Cette densité de soins plus élevée peut faire une grande différence si des infections “super-diffusées” frappent les petites villes ; une méga-événement dans l’est de la France au début de l’année est considérée comme la raison du nombre élevé de décès dans cette région, soit environ 2 500.
Il s’agit d’une question de décision et non d’argent : En Allemagne, une structure décentralisée donne plus de poids aux États fédéraux et permet difficilement de priver les régions de ressources venant d’en haut. En France, le système “top-down” fait le contraire. Au fil des ans, une bureaucratie dirigée par l’État a favorisé les méga-hôpitaux tape-à-l’œil dans les zones urbaines tout en fermant des lits ailleurs, ignorant les protestations des fonctionnaires locaux.
Plus d’argent ne suffirait pas à freiner la tendance centralisatrice du pouvoir de l’État, son jacobinisme. C’est l’État qui a décidé qu’un stock de masques nationaux pourrait ne pas être nécessaire en 2013, lorsque Montebourg était au gouvernement. Et c’est l’État qui a maintenu une position prudente sur les tests de dépistage du coronavirus après que l’Organisation mondiale de la santé ait déclaré une pandémie, refusant d’autoriser 75 laboratoires régionaux à effectuer jusqu’à 300 000 tests par semaine, selon Le Point.
Bien sûr, une trop grande décentralisation peut aussi entraîner des problèmes, comme en témoignent les réactions désunies des États-Unis. Mais la France se trouve à l’autre extrême : un fonctionnaire a récemment été suspendu après avoir suggéré que des suppressions d’emplois devraient avoir lieu dans un hôpital universitaire de la région orientale du pays, gravement touchée par la crise, même en plein milieu de celle-ci.
Actuellement, la pandémie fait toujours rage et la priorité est, à juste titre, de limiter le coût humain. Tous les pays européens – y compris l’Allemagne, qui est un faucon fiscal – mettent en place des plans de dépenses d’urgence avec le soutien de la Banque centrale européenne et de la Commission européenne, l’organe exécutif de l’Union européenne. Avec la foi française en Macron suspendue à un fil de masque, ce n’est pas le moment de pincer des sous.

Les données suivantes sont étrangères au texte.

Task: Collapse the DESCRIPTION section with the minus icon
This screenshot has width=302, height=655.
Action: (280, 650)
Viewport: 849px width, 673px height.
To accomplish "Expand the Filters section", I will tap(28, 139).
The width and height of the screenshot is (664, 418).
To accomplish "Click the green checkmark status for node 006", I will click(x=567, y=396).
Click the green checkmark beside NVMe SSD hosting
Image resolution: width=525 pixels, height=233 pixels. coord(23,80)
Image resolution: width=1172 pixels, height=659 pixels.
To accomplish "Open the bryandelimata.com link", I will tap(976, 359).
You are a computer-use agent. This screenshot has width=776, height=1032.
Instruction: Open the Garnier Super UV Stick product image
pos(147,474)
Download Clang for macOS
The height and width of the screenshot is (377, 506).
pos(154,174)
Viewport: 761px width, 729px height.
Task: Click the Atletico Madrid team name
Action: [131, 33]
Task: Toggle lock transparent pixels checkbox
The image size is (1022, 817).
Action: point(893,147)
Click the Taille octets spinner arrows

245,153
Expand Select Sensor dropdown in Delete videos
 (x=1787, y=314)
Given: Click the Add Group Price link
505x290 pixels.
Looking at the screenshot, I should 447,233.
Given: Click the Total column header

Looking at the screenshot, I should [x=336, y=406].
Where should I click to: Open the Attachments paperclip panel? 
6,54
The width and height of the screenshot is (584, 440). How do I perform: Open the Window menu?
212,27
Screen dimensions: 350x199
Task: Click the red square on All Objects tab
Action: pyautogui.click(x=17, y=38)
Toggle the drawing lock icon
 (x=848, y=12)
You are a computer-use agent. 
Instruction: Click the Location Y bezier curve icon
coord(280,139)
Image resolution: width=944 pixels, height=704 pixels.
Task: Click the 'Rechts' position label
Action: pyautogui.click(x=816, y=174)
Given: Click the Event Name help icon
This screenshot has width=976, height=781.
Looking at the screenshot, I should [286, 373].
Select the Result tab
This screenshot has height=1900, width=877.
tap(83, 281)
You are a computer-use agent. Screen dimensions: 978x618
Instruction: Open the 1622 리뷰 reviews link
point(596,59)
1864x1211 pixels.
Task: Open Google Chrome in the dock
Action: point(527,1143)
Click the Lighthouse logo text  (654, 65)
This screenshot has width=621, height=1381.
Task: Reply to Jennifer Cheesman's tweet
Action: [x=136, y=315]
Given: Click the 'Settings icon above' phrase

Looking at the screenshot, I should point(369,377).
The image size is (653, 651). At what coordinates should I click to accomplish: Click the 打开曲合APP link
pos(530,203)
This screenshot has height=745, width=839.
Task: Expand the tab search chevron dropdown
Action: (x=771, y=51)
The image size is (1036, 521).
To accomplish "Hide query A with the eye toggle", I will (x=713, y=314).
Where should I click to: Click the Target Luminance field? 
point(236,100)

Mais la France est entrée dans cette crise avec un déficit budgétaire de 3 % et un ratio dette/PIB de 100 % ; elle en sortira avec un déficit de 9 % et un ratio plus proche de 130 %, selon l’économiste Marc Touati. Même à l’ère de la théorie monétaire moderne, la question de savoir qui va payer la facture de l’État post-Covid-19 finira par refaire surface.
“Nous dépensons beaucoup plus que nos voisins pour obtenir le même modèle social”, a déclaré le gouverneur de la Banque de France, François Villeroy de Galhau, au Journal du Dimanche. “Nous devrons gérer les choses plus efficacement”.
Les économistes estiment que des hausses d’impôts sont inévitables à un moment donné. Si l’on veut que davantage de plumes soient arrachées, il serait judicieux de repenser la manière de faire du haut vers le bas.